Assignment:
Scan the entries below, and for each line that includes the word "Given", make a copy.

Records for the exercise:
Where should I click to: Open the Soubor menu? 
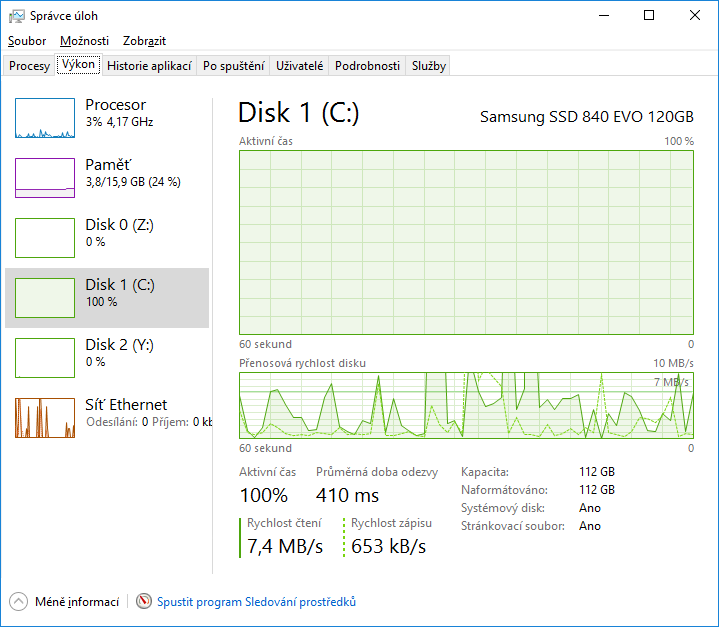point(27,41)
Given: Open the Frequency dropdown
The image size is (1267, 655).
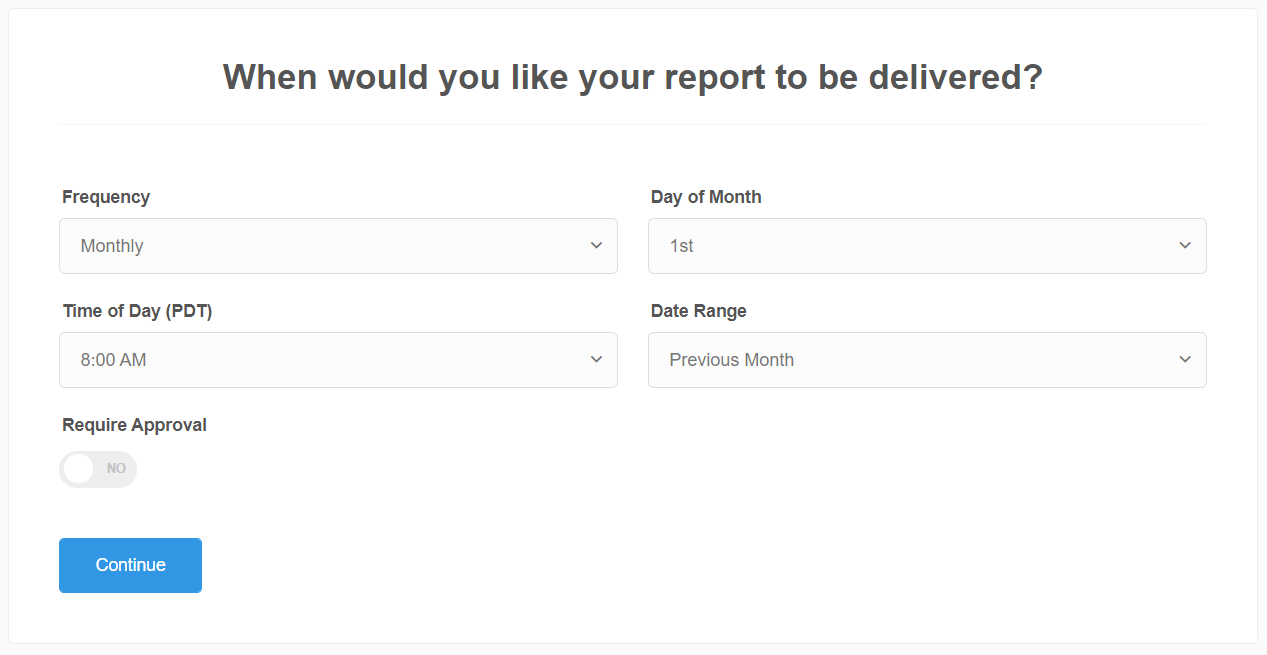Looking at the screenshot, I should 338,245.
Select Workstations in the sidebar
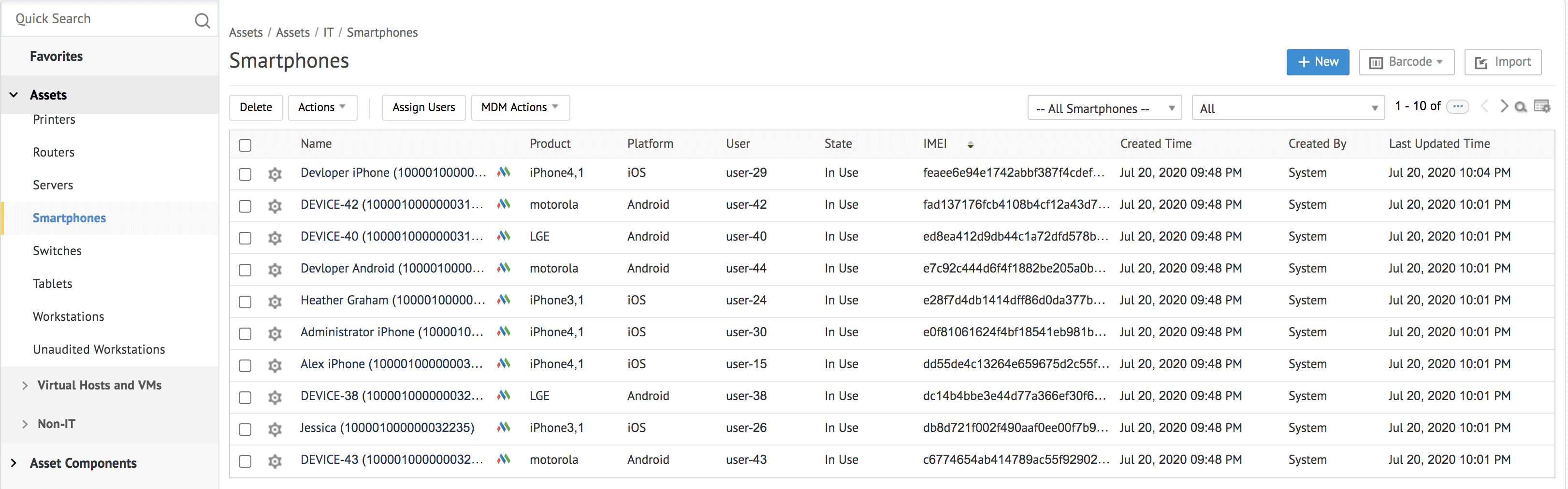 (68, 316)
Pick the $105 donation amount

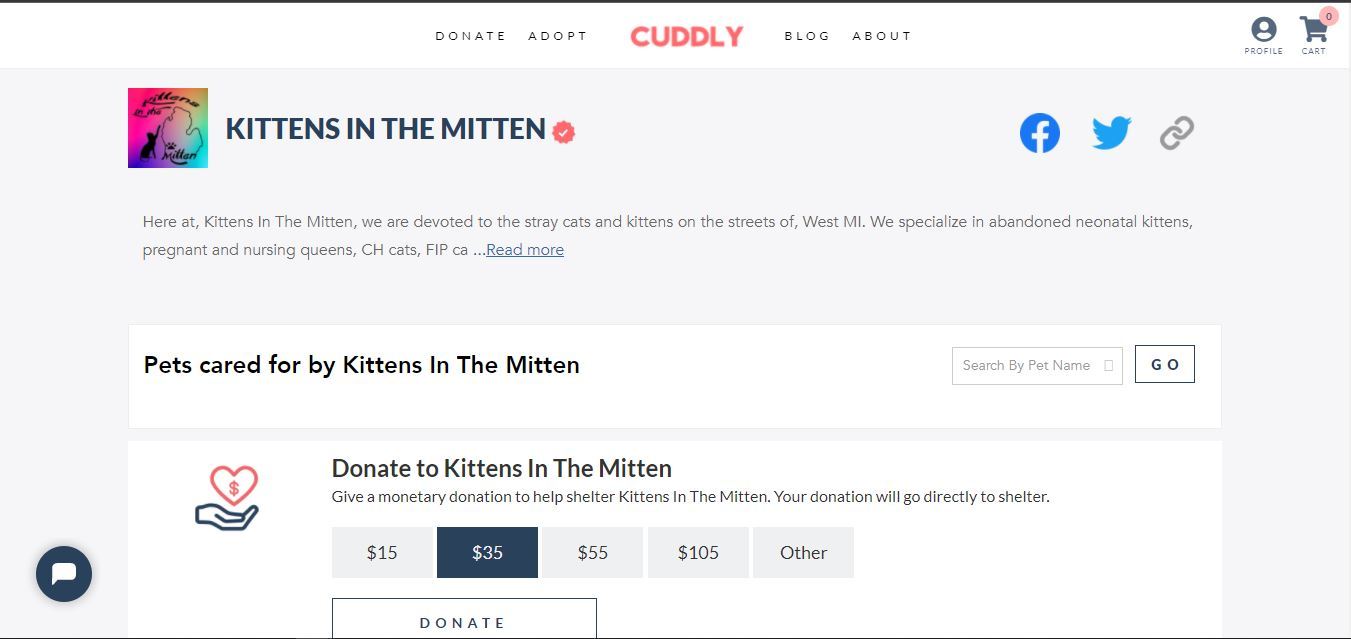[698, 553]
...
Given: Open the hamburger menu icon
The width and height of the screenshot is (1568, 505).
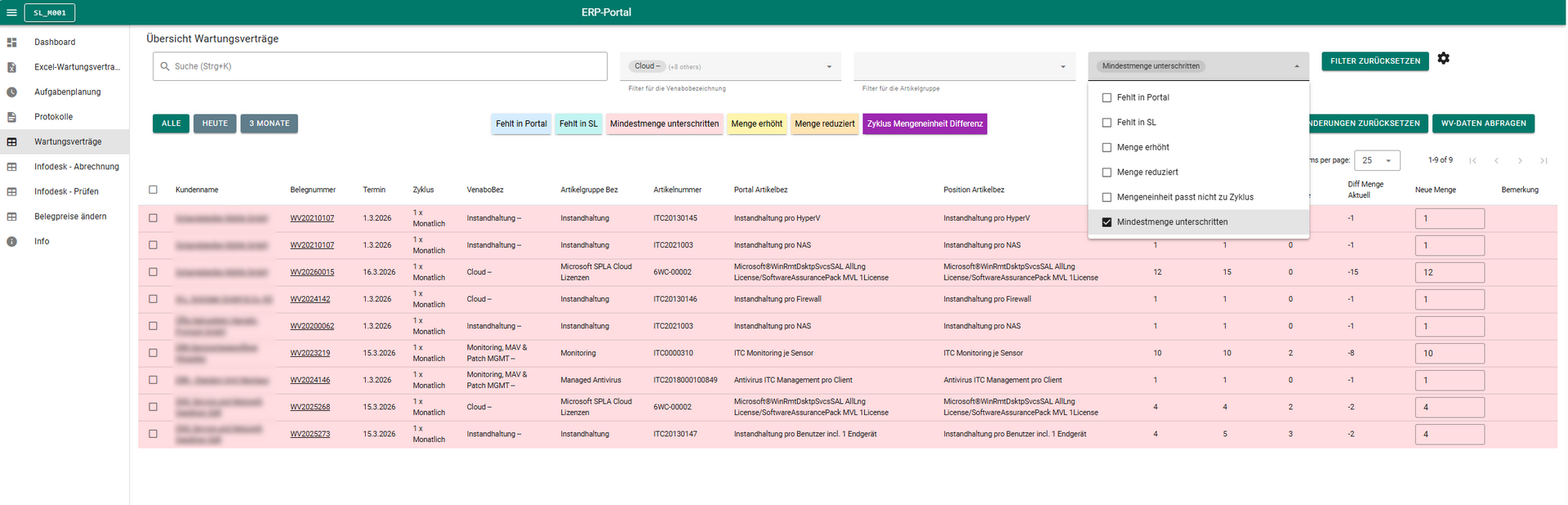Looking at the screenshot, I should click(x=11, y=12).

Answer below:
Given: Open the Frequency dropdown
Given: Open the hamburger menu icon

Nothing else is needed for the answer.